__Exercise goal__.
The material below contains a line with "Click the blacked-out username value" and a line with "Screen dimensions: 475x500". Copy exactly those two lines and all lines between them.

*** Opening Material for the task ***

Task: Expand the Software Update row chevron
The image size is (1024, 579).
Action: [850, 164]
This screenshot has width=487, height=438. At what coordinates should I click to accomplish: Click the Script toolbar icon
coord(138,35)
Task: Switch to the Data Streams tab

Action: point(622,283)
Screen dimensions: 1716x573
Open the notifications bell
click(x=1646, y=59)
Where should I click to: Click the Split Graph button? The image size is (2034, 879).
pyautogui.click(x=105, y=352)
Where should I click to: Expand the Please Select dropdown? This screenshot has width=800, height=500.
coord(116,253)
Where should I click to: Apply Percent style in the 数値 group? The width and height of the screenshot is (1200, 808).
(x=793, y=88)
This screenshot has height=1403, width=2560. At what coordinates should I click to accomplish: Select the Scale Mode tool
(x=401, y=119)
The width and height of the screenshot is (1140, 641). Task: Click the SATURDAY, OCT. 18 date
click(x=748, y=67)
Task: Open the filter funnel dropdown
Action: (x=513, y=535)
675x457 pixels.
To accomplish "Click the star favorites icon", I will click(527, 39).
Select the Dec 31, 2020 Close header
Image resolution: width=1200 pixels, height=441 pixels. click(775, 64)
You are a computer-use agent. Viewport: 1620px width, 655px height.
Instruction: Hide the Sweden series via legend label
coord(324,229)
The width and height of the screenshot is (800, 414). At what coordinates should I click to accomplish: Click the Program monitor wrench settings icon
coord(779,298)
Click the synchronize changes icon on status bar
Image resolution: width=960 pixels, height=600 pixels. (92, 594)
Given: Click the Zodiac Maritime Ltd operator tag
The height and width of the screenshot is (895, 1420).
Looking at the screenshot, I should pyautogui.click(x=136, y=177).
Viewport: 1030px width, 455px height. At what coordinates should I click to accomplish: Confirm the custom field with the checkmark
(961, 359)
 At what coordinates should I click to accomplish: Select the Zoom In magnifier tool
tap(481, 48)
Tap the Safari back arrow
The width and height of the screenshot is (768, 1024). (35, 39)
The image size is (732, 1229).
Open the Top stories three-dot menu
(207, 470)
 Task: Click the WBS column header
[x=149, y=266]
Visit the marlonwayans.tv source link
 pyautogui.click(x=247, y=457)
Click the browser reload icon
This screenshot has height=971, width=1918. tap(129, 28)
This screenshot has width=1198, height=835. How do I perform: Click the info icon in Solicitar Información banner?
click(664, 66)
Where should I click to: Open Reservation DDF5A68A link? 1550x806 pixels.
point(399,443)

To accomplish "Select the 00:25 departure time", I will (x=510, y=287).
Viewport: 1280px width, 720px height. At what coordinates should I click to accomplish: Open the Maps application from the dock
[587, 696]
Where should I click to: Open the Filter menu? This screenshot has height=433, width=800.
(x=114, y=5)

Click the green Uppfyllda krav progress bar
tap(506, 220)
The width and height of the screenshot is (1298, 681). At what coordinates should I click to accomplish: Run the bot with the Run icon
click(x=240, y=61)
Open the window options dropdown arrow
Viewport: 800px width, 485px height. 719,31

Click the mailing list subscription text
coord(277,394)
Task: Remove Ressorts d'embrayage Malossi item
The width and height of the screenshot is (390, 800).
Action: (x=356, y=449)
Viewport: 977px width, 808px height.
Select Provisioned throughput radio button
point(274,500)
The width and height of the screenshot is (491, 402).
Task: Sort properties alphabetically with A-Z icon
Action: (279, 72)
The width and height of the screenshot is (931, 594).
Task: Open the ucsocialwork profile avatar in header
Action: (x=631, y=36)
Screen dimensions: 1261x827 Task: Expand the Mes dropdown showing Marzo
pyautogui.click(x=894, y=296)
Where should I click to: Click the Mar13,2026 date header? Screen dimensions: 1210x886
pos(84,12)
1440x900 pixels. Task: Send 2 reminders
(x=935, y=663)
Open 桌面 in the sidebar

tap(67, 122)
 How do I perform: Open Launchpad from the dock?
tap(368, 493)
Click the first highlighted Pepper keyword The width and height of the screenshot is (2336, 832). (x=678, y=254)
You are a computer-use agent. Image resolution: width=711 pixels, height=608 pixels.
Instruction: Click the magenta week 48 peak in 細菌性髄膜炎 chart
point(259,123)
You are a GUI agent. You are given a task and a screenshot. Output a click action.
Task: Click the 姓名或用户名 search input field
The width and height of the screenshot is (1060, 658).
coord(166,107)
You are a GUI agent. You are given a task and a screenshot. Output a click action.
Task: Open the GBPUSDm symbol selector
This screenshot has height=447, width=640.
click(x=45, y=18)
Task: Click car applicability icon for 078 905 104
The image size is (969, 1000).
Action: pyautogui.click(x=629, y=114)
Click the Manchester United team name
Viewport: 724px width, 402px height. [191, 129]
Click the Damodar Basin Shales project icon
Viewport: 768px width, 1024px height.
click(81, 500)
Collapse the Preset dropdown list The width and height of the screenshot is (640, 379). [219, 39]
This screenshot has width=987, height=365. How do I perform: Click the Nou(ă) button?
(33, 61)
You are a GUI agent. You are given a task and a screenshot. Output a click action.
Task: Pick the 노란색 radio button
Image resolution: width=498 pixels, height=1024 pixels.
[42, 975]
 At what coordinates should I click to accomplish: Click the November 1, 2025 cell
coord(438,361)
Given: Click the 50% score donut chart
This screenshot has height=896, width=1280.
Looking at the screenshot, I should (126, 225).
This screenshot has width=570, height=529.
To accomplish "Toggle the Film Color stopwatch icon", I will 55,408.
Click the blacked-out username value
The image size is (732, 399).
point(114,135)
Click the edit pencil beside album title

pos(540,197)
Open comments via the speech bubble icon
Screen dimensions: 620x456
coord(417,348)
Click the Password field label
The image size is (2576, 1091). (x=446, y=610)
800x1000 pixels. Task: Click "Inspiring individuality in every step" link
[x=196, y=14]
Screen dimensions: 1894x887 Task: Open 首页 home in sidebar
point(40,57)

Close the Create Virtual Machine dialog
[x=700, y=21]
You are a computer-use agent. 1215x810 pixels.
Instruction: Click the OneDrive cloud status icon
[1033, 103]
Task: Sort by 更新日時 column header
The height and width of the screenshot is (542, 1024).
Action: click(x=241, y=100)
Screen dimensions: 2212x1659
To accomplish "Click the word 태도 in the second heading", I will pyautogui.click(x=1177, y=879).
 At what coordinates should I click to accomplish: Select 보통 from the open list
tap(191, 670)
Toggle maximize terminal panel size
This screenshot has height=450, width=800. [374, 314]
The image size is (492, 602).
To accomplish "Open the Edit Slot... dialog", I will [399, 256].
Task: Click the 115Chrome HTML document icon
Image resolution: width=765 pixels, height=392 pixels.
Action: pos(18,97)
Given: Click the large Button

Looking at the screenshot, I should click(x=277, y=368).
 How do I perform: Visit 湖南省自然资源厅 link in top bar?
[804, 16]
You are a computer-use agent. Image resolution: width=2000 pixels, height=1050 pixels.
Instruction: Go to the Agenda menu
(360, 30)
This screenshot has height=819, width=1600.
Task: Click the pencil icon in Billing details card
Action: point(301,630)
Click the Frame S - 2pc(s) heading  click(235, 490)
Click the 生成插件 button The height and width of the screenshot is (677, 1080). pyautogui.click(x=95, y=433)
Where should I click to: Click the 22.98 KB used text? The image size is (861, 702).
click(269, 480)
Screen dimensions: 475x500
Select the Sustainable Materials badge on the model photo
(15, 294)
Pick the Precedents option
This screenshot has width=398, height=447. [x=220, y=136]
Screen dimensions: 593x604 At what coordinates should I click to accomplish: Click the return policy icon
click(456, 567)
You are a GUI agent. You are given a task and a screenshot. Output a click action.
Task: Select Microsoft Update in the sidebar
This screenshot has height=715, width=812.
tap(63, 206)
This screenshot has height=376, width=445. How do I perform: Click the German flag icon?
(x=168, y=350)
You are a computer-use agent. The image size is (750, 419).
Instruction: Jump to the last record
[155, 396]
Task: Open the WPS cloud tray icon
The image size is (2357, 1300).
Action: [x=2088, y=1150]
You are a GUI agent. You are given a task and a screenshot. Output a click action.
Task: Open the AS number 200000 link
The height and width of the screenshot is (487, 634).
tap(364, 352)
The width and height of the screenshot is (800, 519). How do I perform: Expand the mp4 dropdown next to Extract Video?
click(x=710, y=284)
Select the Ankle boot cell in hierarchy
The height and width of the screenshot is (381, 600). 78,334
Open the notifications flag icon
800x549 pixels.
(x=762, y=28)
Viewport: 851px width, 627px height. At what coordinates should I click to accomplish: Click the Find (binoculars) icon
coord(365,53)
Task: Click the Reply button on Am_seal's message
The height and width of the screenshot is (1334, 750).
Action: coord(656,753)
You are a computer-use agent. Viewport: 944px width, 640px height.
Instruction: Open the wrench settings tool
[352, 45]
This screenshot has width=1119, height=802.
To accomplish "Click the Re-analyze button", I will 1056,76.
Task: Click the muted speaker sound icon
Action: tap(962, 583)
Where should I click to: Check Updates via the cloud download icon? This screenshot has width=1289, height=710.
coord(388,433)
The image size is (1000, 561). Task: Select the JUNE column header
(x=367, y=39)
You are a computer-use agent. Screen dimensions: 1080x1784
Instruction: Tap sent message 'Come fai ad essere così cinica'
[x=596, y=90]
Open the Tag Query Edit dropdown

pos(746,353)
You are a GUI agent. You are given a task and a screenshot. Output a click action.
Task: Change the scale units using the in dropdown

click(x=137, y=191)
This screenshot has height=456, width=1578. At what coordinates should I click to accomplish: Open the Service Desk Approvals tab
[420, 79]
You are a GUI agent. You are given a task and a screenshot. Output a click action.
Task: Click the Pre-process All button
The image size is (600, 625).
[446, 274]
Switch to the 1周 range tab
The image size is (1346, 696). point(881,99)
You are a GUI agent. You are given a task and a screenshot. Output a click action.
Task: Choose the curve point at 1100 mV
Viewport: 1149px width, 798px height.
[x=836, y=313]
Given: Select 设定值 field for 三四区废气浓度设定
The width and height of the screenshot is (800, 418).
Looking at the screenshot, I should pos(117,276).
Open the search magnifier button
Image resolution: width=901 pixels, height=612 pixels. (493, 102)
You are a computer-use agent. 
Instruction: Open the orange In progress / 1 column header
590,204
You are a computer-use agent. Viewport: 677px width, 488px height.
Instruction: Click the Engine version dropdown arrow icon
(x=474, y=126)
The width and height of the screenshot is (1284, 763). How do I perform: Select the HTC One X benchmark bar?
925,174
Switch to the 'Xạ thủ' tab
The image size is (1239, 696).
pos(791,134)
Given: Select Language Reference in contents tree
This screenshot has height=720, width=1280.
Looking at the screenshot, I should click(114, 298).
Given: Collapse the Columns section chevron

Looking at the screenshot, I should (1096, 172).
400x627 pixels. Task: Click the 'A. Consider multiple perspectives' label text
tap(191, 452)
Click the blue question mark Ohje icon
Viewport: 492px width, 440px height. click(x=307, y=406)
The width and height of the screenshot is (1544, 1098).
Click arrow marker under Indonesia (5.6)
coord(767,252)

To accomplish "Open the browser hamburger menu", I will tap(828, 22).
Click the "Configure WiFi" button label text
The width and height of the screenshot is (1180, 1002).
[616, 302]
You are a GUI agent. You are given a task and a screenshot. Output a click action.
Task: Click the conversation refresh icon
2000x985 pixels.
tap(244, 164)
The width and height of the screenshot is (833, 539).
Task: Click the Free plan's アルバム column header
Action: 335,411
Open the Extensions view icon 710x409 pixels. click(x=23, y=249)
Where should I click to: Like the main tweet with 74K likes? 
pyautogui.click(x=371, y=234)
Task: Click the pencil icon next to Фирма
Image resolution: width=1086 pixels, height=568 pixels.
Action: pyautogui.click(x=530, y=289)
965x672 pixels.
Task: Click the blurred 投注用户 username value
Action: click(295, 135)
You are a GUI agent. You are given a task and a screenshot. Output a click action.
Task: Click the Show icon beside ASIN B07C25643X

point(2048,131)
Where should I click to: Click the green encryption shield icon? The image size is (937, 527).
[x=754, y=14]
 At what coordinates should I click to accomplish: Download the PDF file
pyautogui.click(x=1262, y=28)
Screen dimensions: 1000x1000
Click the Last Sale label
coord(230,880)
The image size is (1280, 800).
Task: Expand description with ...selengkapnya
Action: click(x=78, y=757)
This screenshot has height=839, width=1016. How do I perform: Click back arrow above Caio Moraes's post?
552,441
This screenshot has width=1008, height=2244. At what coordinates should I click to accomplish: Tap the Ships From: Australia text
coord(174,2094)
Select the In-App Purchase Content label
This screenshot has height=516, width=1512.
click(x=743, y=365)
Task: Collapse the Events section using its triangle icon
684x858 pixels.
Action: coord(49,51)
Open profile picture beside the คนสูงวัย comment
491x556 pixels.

*** Closing Material for the task ***

__Solution to this exercise__.
Click the blacked-out username value
The image size is (732, 399).
point(114,135)
Click the edit pencil beside album title

pos(540,197)
Open comments via the speech bubble icon
Screen dimensions: 620x456
coord(417,348)
Click the Password field label
The image size is (2576, 1091). (x=446, y=610)
800x1000 pixels. Task: Click "Inspiring individuality in every step" link
[x=196, y=14]
Screen dimensions: 1894x887 Task: Open 首页 home in sidebar
point(40,57)

Close the Create Virtual Machine dialog
[x=700, y=21]
You are a computer-use agent. 1215x810 pixels.
Instruction: Click the OneDrive cloud status icon
[1033, 103]
Task: Sort by 更新日時 column header
The height and width of the screenshot is (542, 1024).
Action: click(x=241, y=100)
Screen dimensions: 2212x1659
To accomplish "Click the word 태도 in the second heading", I will pyautogui.click(x=1177, y=879).
 At what coordinates should I click to accomplish: Select 보통 from the open list
tap(191, 670)
Toggle maximize terminal panel size
This screenshot has height=450, width=800. [374, 314]
The image size is (492, 602).
To accomplish "Open the Edit Slot... dialog", I will [399, 256].
Task: Click the 115Chrome HTML document icon
Image resolution: width=765 pixels, height=392 pixels.
Action: pos(18,97)
Given: Click the large Button

Looking at the screenshot, I should click(x=277, y=368).
 How do I perform: Visit 湖南省自然资源厅 link in top bar?
[804, 16]
You are a computer-use agent. Image resolution: width=2000 pixels, height=1050 pixels.
Instruction: Go to the Agenda menu
(360, 30)
This screenshot has height=819, width=1600.
Task: Click the pencil icon in Billing details card
Action: point(301,630)
Click the Frame S - 2pc(s) heading  click(235, 490)
Click the 生成插件 button The height and width of the screenshot is (677, 1080). pyautogui.click(x=95, y=433)
Where should I click to: Click the 22.98 KB used text? The image size is (861, 702).
click(269, 480)
Screen dimensions: 475x500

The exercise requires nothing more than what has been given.